Segment Start: MATERIALS PROVIDED

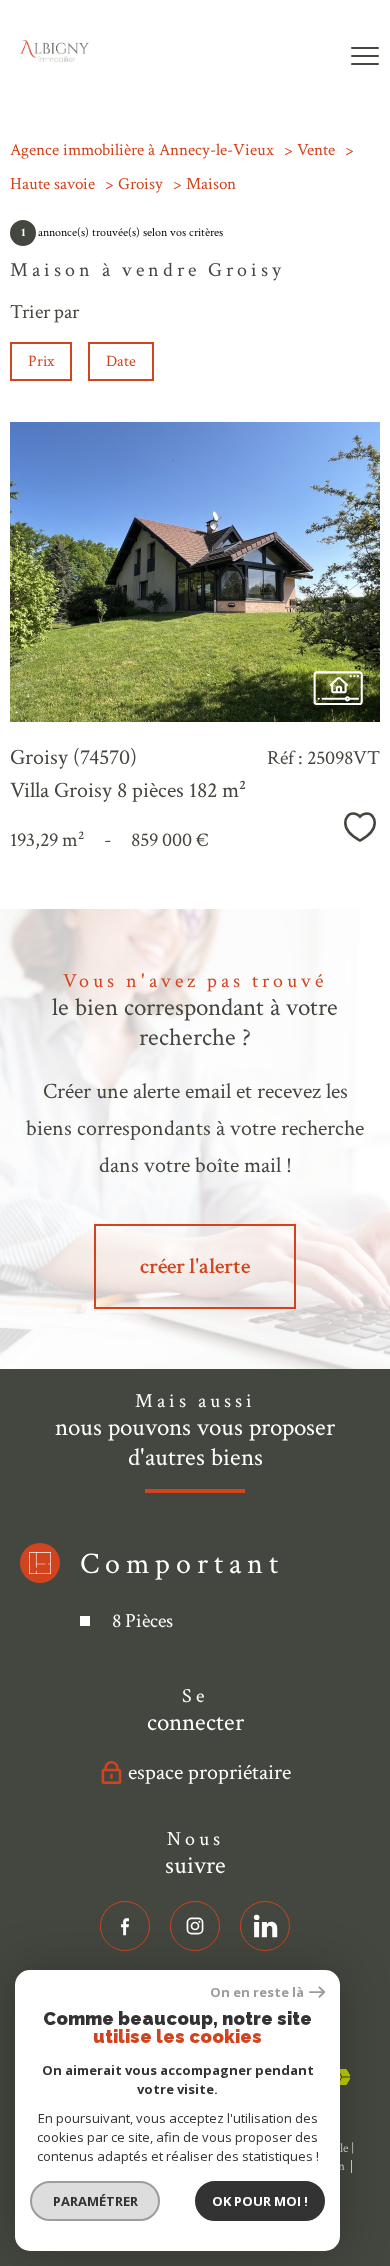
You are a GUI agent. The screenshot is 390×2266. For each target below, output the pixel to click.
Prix (41, 361)
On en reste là (257, 1992)
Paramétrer (95, 2201)
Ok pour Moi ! (260, 2201)
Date (121, 361)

Segment End: MATERIALS PROVIDED

### EXERCISE GOAL
The data must be printed exactly, image-free.

### SOLUTION TO THIS PROBLEM
You are a GUI agent. The screenshot is 390×2266. For each target below, output the pixel to click.
Prix (41, 361)
On en reste là (257, 1992)
Paramétrer (95, 2201)
Ok pour Moi ! (260, 2201)
Date (121, 361)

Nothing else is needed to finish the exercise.